28

DORIN

I don’t know what’s happening to me as I leave Lavinia’s cell.

Anger coils tight in my muscles, and I feel out of control in a way that scares me.

I need to get out of here, or I’ll risk causing so much damage Mikhail will send me away for good.

On the way out of the dungeon, I pop my head into Dax’s office, relieved to find him at his desk so I don’t need to go looking for him, prolonging the risk of me fucking up beyond repair.

“I need you to add a girl to the auction tonight,” I tell him.

“Which girl?”

“248101.”

Dax lifts his brows in surprise.

“Number one?
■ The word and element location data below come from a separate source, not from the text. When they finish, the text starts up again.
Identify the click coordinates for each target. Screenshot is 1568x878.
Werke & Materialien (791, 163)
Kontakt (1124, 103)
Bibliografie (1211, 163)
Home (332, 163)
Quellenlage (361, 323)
The girl who sings?”

“Just do it,” I snap, leaving the room before I break his nose for asking so many damn questions.

My blood pounds through my veins as I ascend the stairs to my quarters in the tower, taking two steps at a time.

My adrenaline is spiking, violence crackling beneath my skin.

I want to tear everything apart and burn this place to the ground.

Ten years ago, I would have done it, but I’ve learned enough self-control and found ways to cope.

Not bothering to change, I whistle at Rex, who comes bouncing off the couch, ready to go out.

I spend three hours in the forest with him, running, walking, sitting on the edge of a cliff and staring out at the untamed wilderness.

Then I run again, buzzing with new adrenaline and fury.

When I get back, I dump onto the couch, breathing hard.

My fists clench and unclench as I stare around the room, imagining all the destruction I want to wreak.

I glance at the clock.

Still five hours until the auction starts.

It’s a late auction today.

The buyers will start with a fancy dinner in the upstairs dining room, then free access to a few chosen girls in the dungeon before retreating to the auction room for drinks and a presentation of the girls that are up for sale.

I’m itching to go down to the fancy dining room and rip the throat of every last potential buyer that might end up leaving with Lavinia—hurting her and breaking her after I just healed her.

I consider doing it.

But then what?

I would be forced to leave this place, and Lavinia’s fate would just be postponed.

I consider going down there and simply snatching her away and keeping her for myself.

I could take her up here and tie her to my bed, keep her as my slave.

Or maybe let her wander about in my quarters, cooking, watching TV, taking Rex for walks.

The idea lights a spark in a place inside me that has always been cold and barren.

I go to my bedroom and imagine her lying there, her blonde locks spilling over my pillow and her milky white skin draped in my comforter.

The image is beautiful and soothing, but as I imagine time passing—days, months, Lavinia growing used to her new freedom and getting to know more ugly parts of me—the peace shatters.

Anxiety creeps in, crippling and clawing, tightening my chest and narrowing my windpipe.

Bringing her up here would give her a taste of freedom and normalcy—something she’ll never get with me.

That small taste would grow into something more, and she’d start to resent me for the things I do to her as the normal world came within her grasp.

She’d turn on me and see me for the beast I am.

Then she would hate me too, just like everyone else in my life always did.

Pressing my hands into the mattress, I lean forward as I suddenly can’t breathe.

My vision blurs, and a sharp pain tightens my chest.

I wheeze through the constriction, thinking this is it for me.

Rex comes running, rubbing his head against my leg, whining.

I reach my hand back to touch his soft fur—the only creature who has ever stuck with me.

I drop to the floor, heaving through my tight chest as I press my head between my knees.

Rex keeps rubbing his head against me, and feeling him close helps calm me.

I’m not dying.

It’s just panic.

I haven’t experienced panic this severe since I killed my father and freed myself.

I straighten, and my focus clears somewhat.

I need to get out of here .

I can’t be here while she’s getting sold, knowing I’m losing her.